MethylIT.utils: MethylIT utility

Documented in findCutpoint

#' @rdname findCutpoint
#' @title Find a cutoff of divergences of methylation level values
#' @description A function to help on the decision of which is the best cutoff
#'     value for DIMP/DMP predictions. The genome-wide methylation changes that
#'     occurs in any living organism is the result of the superposition of
#'     several stochastic processes: the inherent stochasticity of biological
#'     processes and, particular, ultimately, it derives from the stochasticity
#'     of biochemical processes. On this scenario, there is not way to say with
#'     absolute determinism where a given value of an information divergence is
#'     a true positive value or a true negative value. All what we can do is
#'     the estimation of performance indicators like accuracy, sensitivity,
#'     false positive rate, etc., to evaluate the consequences of our decision
#'     on what we consider a true positive or a true negative. For example, a
#'     difference of methylation levels of 100% observed in a treatment group of
#'     samples in given cytosine position does not means that this difference
#'     will not be observed in some sample from the control group. Without any
#'     doubt about it, such a different can be found in control samples as well.

* * * *

Can you return the whole findCutpoint documentation word for word? This material has nothing to do with the findCutpoint documentation.

(Stored data)
* * * *

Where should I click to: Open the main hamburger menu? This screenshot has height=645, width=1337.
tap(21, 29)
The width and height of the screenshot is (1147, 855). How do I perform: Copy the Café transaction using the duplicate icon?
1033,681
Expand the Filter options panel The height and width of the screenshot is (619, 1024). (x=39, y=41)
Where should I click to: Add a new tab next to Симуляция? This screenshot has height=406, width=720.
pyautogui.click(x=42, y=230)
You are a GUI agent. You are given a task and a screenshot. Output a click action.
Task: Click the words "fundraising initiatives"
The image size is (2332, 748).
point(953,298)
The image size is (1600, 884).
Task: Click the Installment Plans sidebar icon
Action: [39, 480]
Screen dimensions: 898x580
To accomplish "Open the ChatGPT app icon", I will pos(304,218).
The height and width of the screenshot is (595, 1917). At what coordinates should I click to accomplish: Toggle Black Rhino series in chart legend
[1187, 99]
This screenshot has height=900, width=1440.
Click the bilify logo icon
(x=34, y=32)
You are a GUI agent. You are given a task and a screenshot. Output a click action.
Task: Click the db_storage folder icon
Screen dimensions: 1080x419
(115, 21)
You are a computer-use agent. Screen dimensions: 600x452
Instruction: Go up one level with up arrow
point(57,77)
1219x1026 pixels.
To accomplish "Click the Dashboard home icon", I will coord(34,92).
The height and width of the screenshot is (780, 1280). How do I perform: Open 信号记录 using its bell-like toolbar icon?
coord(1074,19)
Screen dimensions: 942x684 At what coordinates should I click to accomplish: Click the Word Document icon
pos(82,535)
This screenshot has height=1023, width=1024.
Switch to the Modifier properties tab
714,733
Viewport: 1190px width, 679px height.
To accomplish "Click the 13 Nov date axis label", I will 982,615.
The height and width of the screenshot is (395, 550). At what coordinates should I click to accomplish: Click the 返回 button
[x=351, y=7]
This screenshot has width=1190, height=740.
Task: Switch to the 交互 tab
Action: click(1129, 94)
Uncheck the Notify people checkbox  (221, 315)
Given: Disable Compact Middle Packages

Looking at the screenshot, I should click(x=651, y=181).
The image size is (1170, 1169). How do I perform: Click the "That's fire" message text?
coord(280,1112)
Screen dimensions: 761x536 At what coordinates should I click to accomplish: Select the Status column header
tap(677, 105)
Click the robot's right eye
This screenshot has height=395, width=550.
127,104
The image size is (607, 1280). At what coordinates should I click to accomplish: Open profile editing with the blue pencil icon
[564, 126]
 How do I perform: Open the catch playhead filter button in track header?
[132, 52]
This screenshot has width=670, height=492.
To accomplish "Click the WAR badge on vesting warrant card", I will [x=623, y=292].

* * * *

» TASK OUTPUT:
MethylIT.utils: MethylIT utility

Documented in findCutpoint

#' @rdname findCutpoint
#' @title Find a cutoff of divergences of methylation level values
#' @description A function to help on the decision of which is the best cutoff
#'     value for DIMP/DMP predictions. The genome-wide methylation changes that
#'     occurs in any living organism is the result of the superposition of
#'     several stochastic processes: the inherent stochasticity of biological
#'     processes and, particular, ultimately, it derives from the stochasticity
#'     of biochemical processes. On this scenario, there is not way to say with
#'     absolute determinism where a given value of an information divergence is
#'     a true positive value or a true negative value. All what we can do is
#'     the estimation of performance indicators like accuracy, sensitivity,
#'     false positive rate, etc., to evaluate the consequences of our decision
#'     on what we consider a true positive or a true negative. For example, a
#'     difference of methylation levels of 100% observed in a treatment group of
#'     samples in given cytosine position does not means that this difference
#'     will not be observed in some sample from the control group. Without any
#'     doubt about it, such a different can be found in control samples as well.